Section 31. State Employee Workforce, Education and Training Center. The Section 1 Addendum

14 to this Act contains an appropriation of $6,500,000 for the State Employee Workforce, Education and

15 Training Center, currently owned by the Bank of America. These certain tracts of land are located in the

16 vicinity of 920 N. French Street in the City of Wilmington, New Castle County, and the State of Delaware,

17 being known as New Castle County Tax Parcel numbers 2603520172, 2603520255, 2603520185,

18 2603520190 and 2603520195. For the acquisition of this property, the real property procurement

19 procedures in 29 Del. C. §9505 shall not apply.

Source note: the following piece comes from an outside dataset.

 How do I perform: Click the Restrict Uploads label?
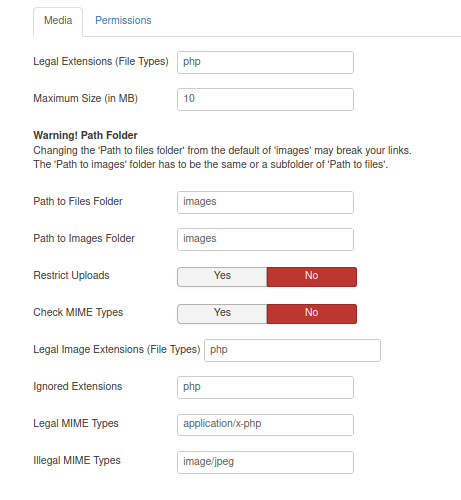point(71,275)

For the entire time the State of Delaware owned the building, the property was vacant.  Why would a State purchase a property and never use it?  In March of 2014, the State of Delaware issued a public notice to any interested buyers of the property.  Both The Delaware Met and Freire Charter School were actively seeking the property, and eventually the property was sold to Charter School Development Corporation, under the official company name of CDSCPC 920 French LLC.  The address for this company is 6731 COLUMBIA GATEWAY DRIVE, SUITE 220, COLUMBIA, MD 21046.  But Charter School Development Corporation is a non-profit company based out of Arizona.  The sale occurred on November 14th, 2014, which set into motion a great deal of controversy for Freire Charter School of Wilmington and the Midtown Brandywine Neighborhood Association when Freire was forced to find a new location for their school.  There is no public record of how much the State of Delaware sold the building to Charter School Development Corporation.  In Fiscal Year 2012, Innovative Schools donated $1 million dollars to Charter School Development Corporation.  In FY2014, the company bought 920 N. French St. and leased it to Innovative Schools who is subleasing the property to The Delaware Met.

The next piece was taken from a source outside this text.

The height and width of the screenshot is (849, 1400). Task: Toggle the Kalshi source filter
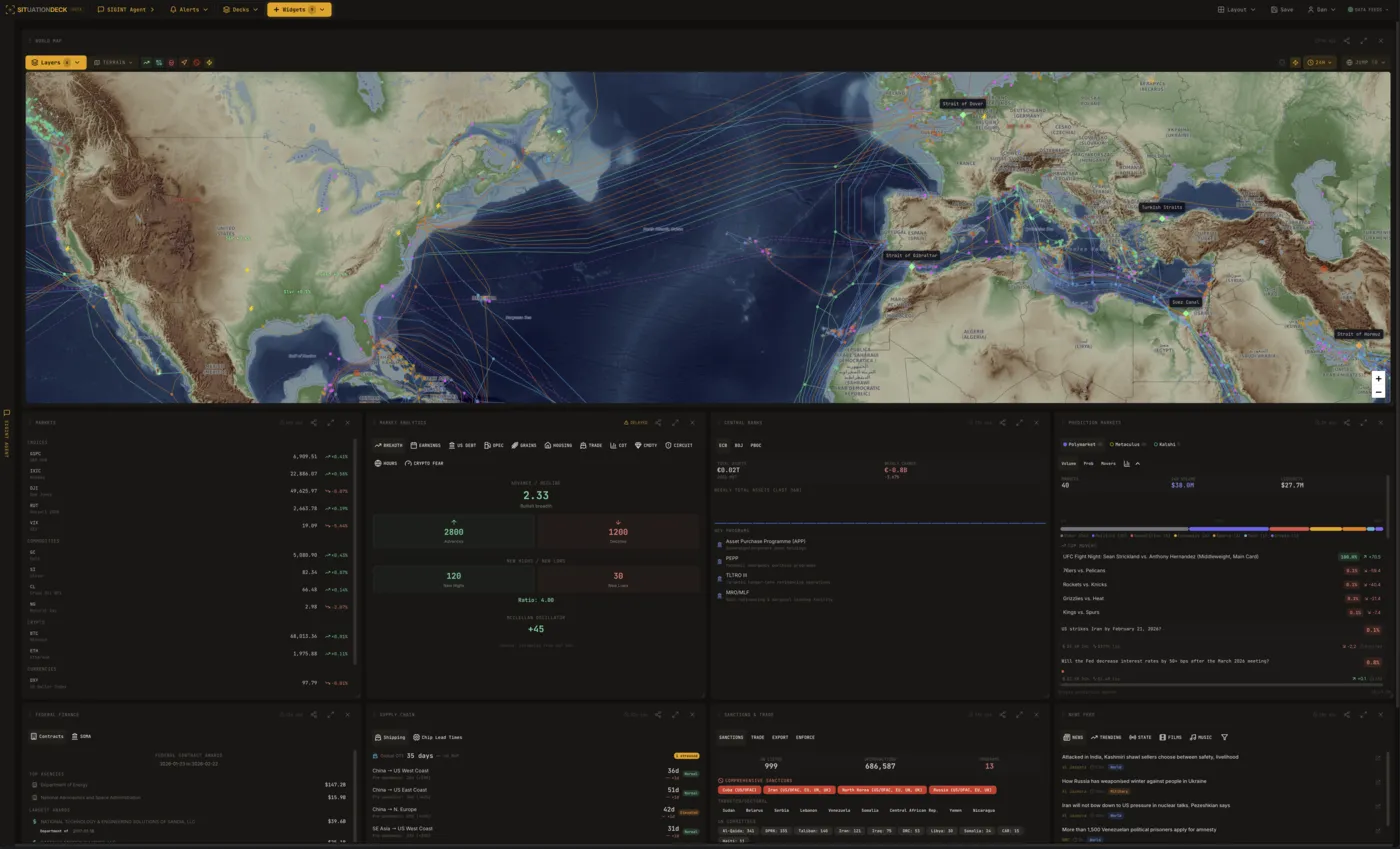pos(1166,444)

In Fiscal Year 2015, the Delaware Met paid a considerable sum of money to Duffield & Associates to do work at the property, the very same company that was contracted in 2002 to clean up the soil at the site.  From the Delaware Online Checkbook:

DelmetDuff

All told, Delaware Met paid Duffield Associates $37,654.83 in a seven month period.  On The Delaware Met’s original application, Jeff Bross is listed as the Chairman of Duffield Associates and was also listed as a board member of Delaware Met.  Interestingly enough, while searching for information about Delaware Met and Duffield, this link came up: http://dedoe.schoolwires.net/Errors/AccessDenied.aspx with a message stating the page was inactive or protected and to contact Alison May at the Delaware DOE if you don’t have an account or have any questions.  Jeff Bross is still listed as a Board Member at Delaware Met and is still the Chairman of Duffield Associates.  2014 was a busy year for Duffield and Bross as they were also contracted to help with the I-495 Bridge Debacle.  So is there a clear conflict of interest with having the Chair of Duffield on the Board at the school while also hiring his company to do an extensive amount of work?  Duffield’s expertise seems to be in fixing structural issues at sites where there could be large problems.  What was the problem with 920 N. French St.?  In the school’s only board minutes posted on their website from October 8th, 2014 there is no mention of pending work with Duffield Associates or a vote to retain their services.  Bross attended the meeting.  As well, another board member named Richelle Talbert sits on the board at Delaware Met and is also an employee of the school’s charter management organization, Innovative Schools.  Surely that is a conflict of interest as well.

These are questions that need to be asked by our legislators and the Delaware Department of Education in determining what in the world happened with this charter school.